● Instructions to follow: Note how many lines in the entries below contain the string "bell", and answer with that number and no other text.

● Material for this task:
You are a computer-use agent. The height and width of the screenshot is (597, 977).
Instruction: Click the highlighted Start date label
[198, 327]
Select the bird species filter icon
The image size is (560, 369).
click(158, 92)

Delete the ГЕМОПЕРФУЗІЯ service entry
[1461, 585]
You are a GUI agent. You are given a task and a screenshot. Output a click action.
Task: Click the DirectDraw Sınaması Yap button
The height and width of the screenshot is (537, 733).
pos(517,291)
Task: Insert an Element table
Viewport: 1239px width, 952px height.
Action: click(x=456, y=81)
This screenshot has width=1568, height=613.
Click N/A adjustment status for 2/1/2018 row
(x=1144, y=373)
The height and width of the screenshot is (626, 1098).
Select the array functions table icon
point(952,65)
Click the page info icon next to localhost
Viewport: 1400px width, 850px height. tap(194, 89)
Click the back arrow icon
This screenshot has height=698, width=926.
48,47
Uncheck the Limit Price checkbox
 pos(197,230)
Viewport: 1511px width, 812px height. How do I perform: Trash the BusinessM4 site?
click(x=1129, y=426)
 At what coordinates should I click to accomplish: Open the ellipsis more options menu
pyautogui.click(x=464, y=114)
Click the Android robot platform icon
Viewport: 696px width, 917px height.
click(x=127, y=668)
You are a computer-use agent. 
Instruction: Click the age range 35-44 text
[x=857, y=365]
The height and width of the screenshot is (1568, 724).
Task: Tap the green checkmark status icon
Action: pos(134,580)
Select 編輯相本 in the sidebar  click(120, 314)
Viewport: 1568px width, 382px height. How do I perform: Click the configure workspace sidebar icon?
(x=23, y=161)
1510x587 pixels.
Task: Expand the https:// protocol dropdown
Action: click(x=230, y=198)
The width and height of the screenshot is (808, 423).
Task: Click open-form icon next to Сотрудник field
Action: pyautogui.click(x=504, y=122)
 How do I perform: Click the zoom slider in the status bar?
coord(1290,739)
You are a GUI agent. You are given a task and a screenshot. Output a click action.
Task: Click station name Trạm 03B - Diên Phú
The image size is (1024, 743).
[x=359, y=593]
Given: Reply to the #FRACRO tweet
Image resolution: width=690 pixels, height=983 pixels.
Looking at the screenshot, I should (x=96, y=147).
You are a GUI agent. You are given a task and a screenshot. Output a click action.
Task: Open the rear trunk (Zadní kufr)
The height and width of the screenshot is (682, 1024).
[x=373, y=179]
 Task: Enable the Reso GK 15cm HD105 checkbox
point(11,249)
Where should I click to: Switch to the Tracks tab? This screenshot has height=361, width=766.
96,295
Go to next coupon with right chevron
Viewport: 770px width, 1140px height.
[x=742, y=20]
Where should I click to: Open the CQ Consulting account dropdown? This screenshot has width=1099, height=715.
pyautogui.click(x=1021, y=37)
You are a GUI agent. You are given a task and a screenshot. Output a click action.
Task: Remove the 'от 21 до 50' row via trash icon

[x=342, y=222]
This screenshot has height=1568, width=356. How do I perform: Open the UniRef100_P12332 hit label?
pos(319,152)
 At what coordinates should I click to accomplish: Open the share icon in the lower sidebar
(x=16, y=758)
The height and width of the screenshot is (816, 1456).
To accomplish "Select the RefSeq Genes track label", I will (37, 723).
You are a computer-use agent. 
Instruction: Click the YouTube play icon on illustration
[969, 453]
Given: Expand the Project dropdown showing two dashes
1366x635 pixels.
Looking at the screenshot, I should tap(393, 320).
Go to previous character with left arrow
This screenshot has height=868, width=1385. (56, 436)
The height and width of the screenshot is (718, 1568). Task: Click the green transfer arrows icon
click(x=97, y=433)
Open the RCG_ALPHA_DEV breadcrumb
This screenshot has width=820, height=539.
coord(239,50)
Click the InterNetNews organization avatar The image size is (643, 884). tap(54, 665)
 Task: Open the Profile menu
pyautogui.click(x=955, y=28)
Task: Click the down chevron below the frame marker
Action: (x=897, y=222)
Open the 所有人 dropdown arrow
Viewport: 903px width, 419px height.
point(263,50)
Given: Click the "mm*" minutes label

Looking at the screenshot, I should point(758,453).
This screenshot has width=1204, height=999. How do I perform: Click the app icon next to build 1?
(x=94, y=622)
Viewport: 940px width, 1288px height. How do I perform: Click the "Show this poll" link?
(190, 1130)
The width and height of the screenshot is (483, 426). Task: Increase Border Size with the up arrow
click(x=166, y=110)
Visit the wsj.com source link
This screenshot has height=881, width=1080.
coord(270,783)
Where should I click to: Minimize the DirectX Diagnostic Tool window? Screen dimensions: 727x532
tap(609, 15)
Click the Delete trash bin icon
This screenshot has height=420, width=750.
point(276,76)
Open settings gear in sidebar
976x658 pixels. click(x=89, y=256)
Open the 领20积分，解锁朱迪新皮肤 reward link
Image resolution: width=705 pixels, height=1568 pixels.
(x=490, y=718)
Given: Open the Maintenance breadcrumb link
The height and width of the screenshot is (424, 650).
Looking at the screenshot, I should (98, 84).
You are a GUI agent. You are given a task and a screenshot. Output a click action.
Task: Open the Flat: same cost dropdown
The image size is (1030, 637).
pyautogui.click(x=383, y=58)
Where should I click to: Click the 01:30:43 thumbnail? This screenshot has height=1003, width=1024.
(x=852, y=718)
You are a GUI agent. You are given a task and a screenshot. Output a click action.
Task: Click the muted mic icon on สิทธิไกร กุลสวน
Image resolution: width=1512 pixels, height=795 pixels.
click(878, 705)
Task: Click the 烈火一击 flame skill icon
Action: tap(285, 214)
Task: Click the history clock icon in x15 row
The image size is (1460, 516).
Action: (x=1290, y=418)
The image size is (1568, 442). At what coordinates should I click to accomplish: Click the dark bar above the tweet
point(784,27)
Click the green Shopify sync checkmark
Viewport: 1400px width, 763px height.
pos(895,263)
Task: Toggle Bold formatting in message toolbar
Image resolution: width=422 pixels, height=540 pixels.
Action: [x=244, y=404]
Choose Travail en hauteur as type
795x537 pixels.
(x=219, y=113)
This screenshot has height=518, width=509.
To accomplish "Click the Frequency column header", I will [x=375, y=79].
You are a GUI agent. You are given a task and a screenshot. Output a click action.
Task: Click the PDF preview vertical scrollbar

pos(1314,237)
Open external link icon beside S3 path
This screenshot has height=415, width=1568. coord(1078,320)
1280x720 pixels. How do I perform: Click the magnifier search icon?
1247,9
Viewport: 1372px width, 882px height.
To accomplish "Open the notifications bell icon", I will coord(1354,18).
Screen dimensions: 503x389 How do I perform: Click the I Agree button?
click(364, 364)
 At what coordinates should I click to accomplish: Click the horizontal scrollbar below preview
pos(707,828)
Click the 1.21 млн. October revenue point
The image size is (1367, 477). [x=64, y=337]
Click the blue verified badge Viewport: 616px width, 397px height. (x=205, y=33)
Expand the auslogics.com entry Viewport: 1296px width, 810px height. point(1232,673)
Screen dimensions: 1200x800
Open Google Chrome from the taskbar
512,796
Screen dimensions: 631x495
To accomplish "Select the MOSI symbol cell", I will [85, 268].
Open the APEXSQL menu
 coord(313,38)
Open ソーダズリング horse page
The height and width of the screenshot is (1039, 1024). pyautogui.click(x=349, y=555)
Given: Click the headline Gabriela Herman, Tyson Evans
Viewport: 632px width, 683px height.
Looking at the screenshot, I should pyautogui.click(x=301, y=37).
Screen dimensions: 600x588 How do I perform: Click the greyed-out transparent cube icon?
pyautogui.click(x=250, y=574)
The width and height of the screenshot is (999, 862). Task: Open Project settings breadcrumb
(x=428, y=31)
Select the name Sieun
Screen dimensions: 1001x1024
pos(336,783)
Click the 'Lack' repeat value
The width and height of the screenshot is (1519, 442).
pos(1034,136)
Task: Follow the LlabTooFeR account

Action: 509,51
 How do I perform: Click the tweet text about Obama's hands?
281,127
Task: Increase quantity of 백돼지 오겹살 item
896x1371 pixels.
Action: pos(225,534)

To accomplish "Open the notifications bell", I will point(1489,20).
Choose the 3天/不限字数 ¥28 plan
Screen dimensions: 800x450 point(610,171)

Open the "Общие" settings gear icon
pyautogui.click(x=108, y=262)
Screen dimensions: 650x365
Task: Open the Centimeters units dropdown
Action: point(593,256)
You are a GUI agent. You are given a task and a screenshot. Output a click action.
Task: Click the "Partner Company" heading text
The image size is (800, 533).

● Solution for this exercise: 2